# OpenVPN



## darkshadow (Aug 21, 2012)

Hi All,

I spent 3 days just to figure out a solution for this problem.

I subscribed to VPN solution and every thing work fine on any machine where OpenVPN installed on it , but I'm trying to setup a network gateway (FreeBSD box) to redirect all the incoming local traffic to VPN .

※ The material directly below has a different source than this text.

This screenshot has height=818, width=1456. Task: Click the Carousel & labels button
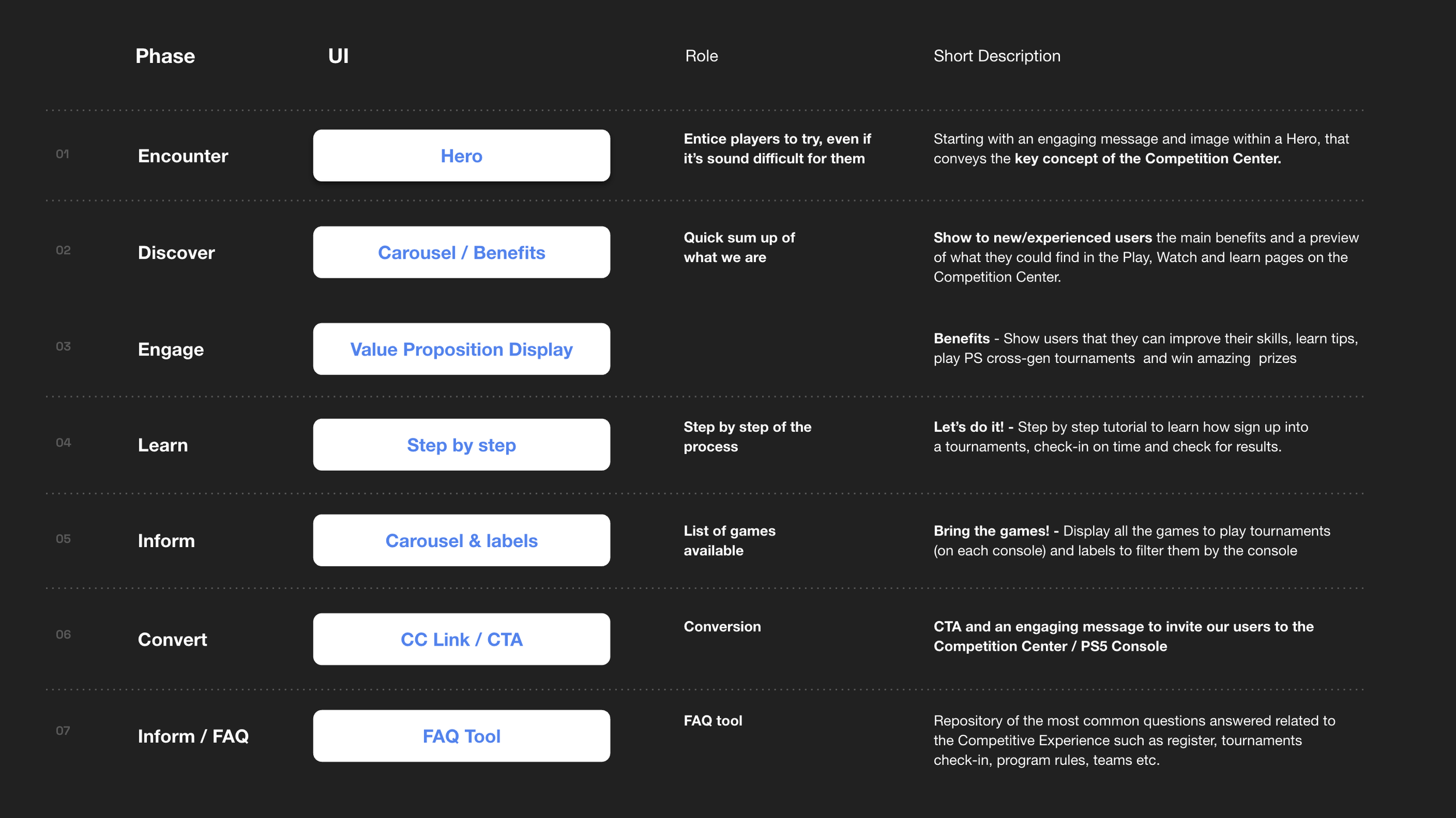461,540
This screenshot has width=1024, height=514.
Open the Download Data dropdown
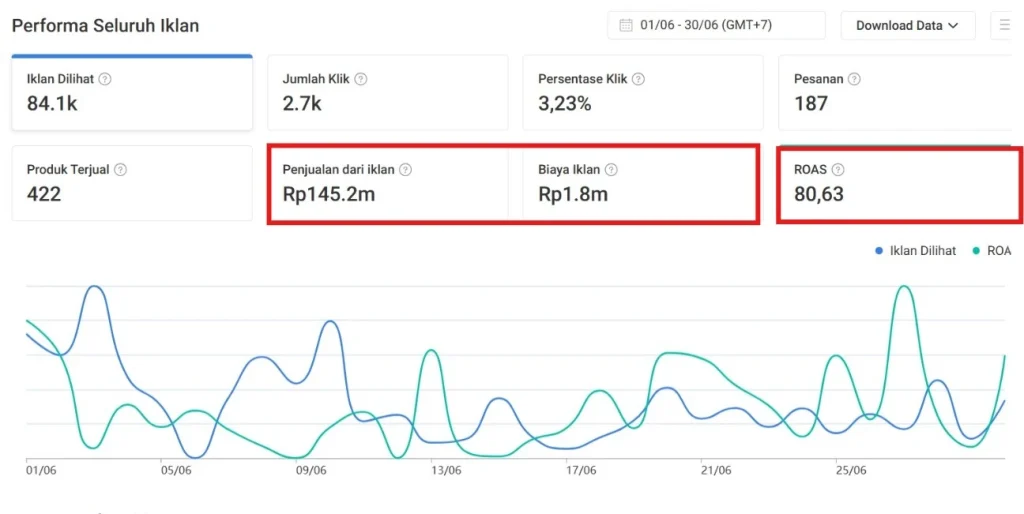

The current installation as follows :-


```
ifconfig_bridge0="addm wlan0 addm fxp0 up"
gateway_enable="YES"
firewall_enable="YES"
firewall_type="OPEN"
natd_enable="YES"
natd_interface="tun0"
natd_flags=""
```

Where wlan0 is local access point (network card on the gateway), and fxp0 attached to a router, which connected to the public internet .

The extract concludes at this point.